[Dataset excerpts]
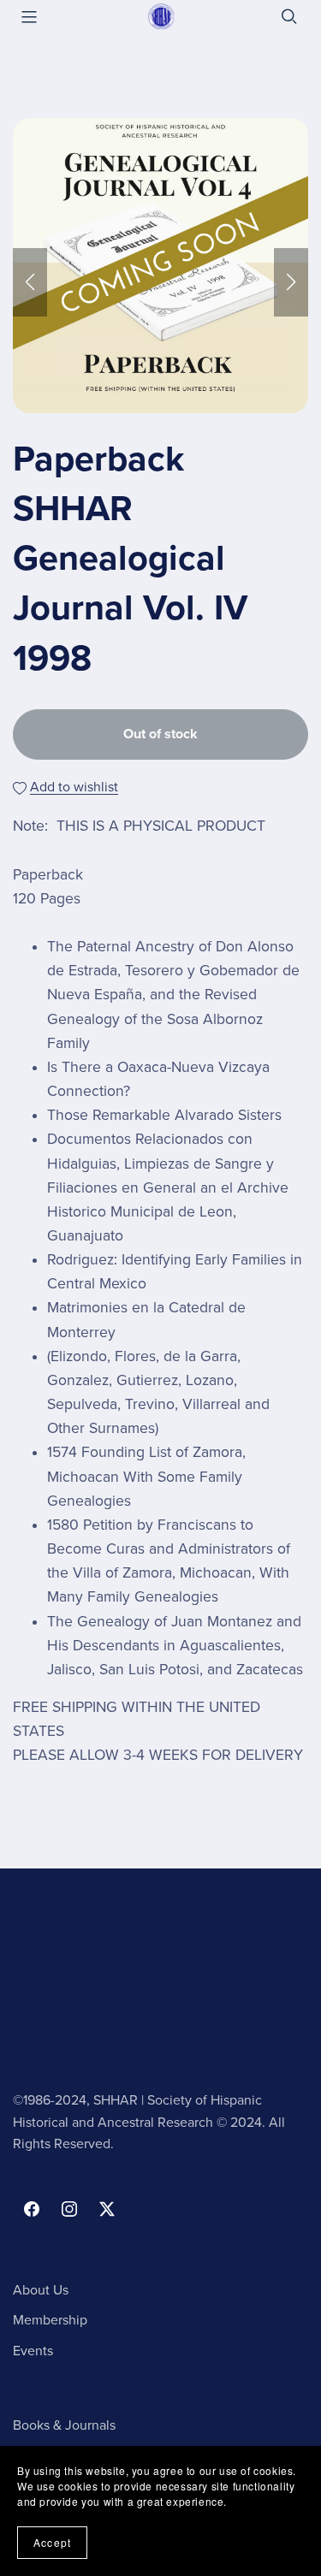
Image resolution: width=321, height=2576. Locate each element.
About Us (40, 2290)
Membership (50, 2320)
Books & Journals (64, 2425)
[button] (30, 282)
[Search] (289, 17)
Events (33, 2351)
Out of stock (160, 734)
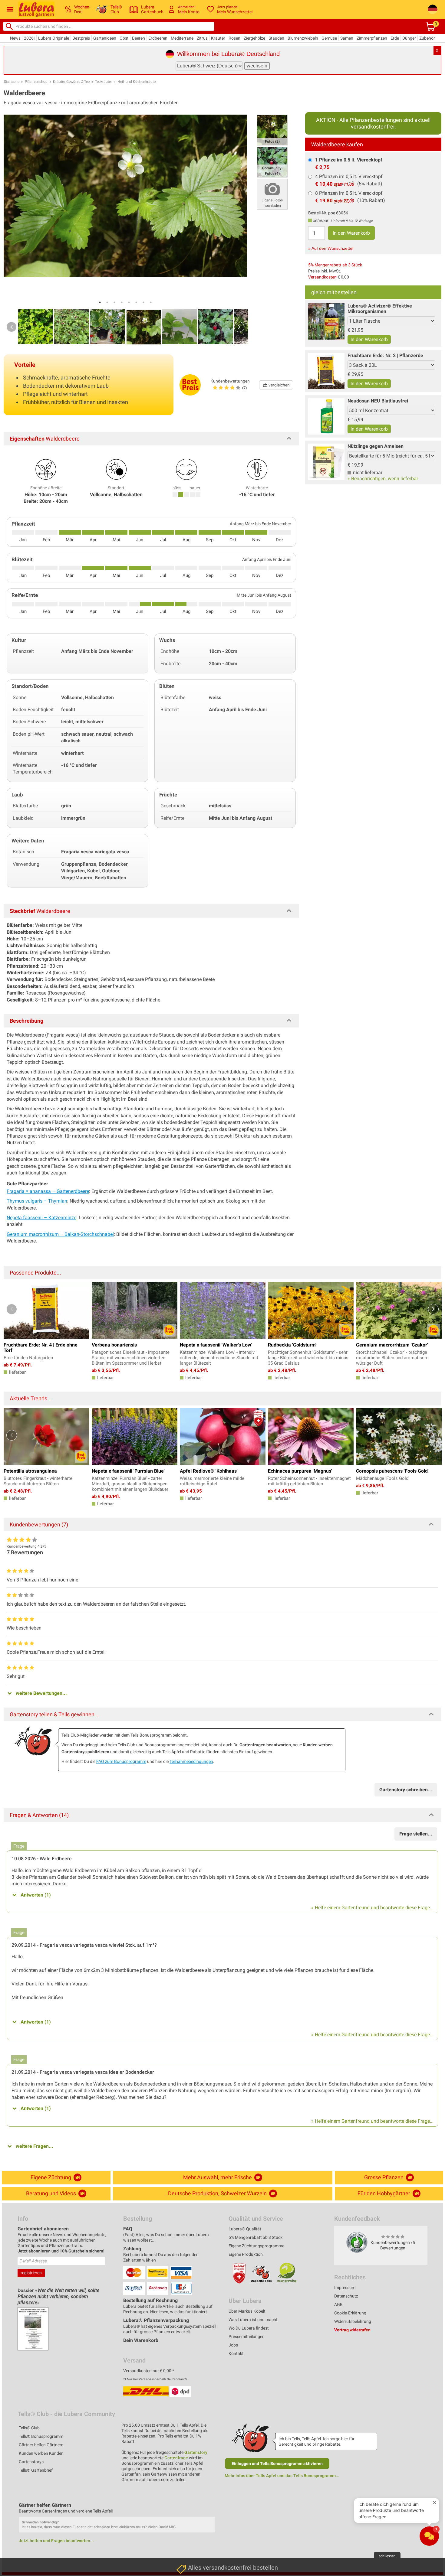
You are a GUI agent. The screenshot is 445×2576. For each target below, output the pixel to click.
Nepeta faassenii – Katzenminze (41, 1217)
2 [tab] (107, 302)
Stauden (276, 38)
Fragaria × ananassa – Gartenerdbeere (48, 1191)
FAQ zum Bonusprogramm (121, 1761)
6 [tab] (136, 302)
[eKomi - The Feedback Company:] (357, 2242)
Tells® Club (29, 2427)
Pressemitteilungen (247, 2336)
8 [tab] (151, 302)
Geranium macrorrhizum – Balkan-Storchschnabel (60, 1234)
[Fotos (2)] (272, 129)
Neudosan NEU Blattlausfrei (378, 401)
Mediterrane (182, 38)
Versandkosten (322, 277)
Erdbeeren (157, 38)
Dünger (409, 38)
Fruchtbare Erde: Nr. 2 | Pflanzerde (385, 355)
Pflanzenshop (36, 82)
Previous (11, 327)
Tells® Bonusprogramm (41, 2436)
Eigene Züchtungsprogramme (256, 2245)
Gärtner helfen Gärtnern (41, 2444)
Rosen (234, 38)
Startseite (11, 82)
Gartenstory (195, 2452)
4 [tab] (122, 302)
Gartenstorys (31, 2461)
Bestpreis (81, 38)
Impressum (344, 2287)
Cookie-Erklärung (350, 2313)
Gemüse (329, 38)
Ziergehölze (254, 38)
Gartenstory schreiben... (405, 1790)
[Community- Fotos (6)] (272, 161)
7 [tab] (143, 302)
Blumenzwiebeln (303, 38)
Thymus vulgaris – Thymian (37, 1201)
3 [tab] (114, 302)
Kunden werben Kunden (41, 2453)
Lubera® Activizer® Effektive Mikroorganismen (380, 308)
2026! (29, 38)
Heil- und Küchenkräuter (137, 82)
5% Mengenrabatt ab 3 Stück (335, 264)
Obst (124, 38)
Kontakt (236, 2353)
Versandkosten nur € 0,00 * (148, 2370)
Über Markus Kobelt (247, 2311)
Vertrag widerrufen (352, 2329)
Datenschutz (346, 2296)
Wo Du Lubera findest (249, 2328)
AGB (338, 2304)
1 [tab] (100, 302)
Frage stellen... (415, 1834)
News (15, 38)
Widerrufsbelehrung (352, 2321)
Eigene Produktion (246, 2254)
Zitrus (202, 38)
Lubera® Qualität (245, 2228)
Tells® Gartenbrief (36, 2470)
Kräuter (218, 38)
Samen (346, 38)
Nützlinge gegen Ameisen (376, 446)
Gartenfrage (176, 2457)
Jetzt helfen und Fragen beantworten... (56, 2540)
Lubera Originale (53, 38)
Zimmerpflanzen (372, 38)
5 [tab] (129, 302)
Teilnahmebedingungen (191, 1761)
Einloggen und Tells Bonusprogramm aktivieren (277, 2463)
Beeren (138, 38)
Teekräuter (103, 82)
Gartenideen (104, 38)
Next (239, 327)
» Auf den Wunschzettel (330, 248)
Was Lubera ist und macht (253, 2319)
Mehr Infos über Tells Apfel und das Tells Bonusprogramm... (282, 2475)
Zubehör (427, 38)
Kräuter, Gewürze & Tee (71, 82)
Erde (395, 38)
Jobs (233, 2345)
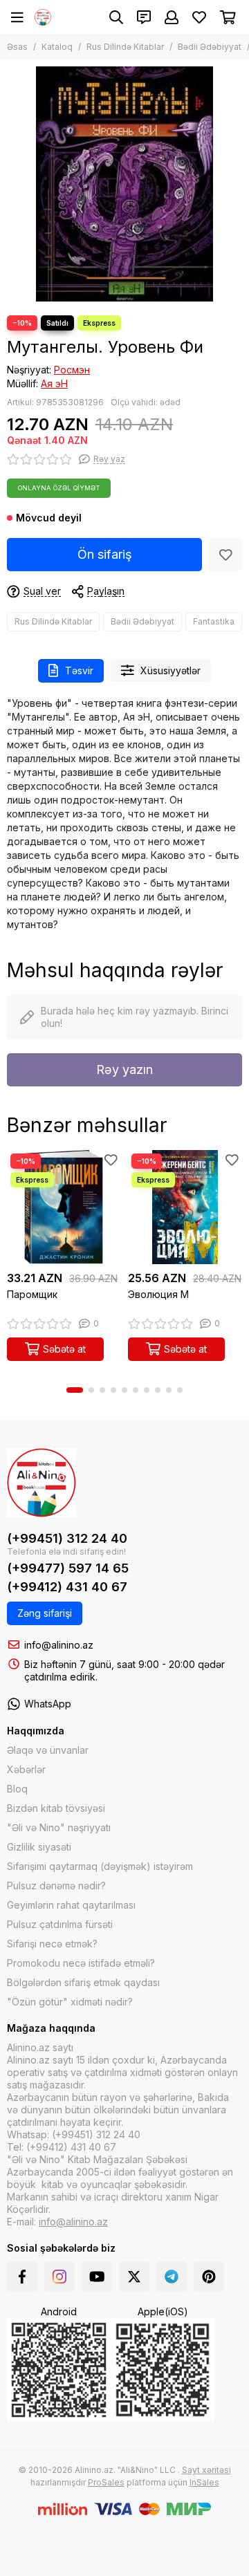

**TASK REQUIREMENTS**
The response should consist of the number of lines in the data that hold the word "Erde", with nothing added.

**COMPLETED TASK**
2